The Civilians were not Innocent, as they had not Rebelled against the Japanese Government

Human history is a sad chorus of the fact that most people will allow remarkable atrocities to be committed in their name provided that they are relatively comfortable and have something to lose. Those who defected from Japanese military rule should be praised for their bravery, but those who remained with their families whilst powerful men played war games should not have been punished for it.
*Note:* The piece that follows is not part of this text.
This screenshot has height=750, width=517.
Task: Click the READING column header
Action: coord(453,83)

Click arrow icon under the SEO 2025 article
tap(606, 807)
The American People Deserved Revenge for Pearl Harbour

Firstly, no. Secondly, Tokyo was revenge enough. Thirdly, the American people (to their credit) had rejected the use of chemical and biological weapons on the Japanese people during WWII, even if their use would hasten the end of the war. They were not consulted about the third type of WMD.
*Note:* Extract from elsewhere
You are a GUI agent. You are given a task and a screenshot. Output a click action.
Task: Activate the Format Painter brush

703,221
Is there any Point in Dragging all this up Now?

Yes. Truth is a very important thing, and it seems to be becoming increasingly rare. Our children will have even less chance of avoiding the mistakes of history if they are not aware of them. Most importantly, over 200,000 hibakushas (blast victims) are still alive today. It would be the most beautiful thing in the world if one of them could live to hear an apology.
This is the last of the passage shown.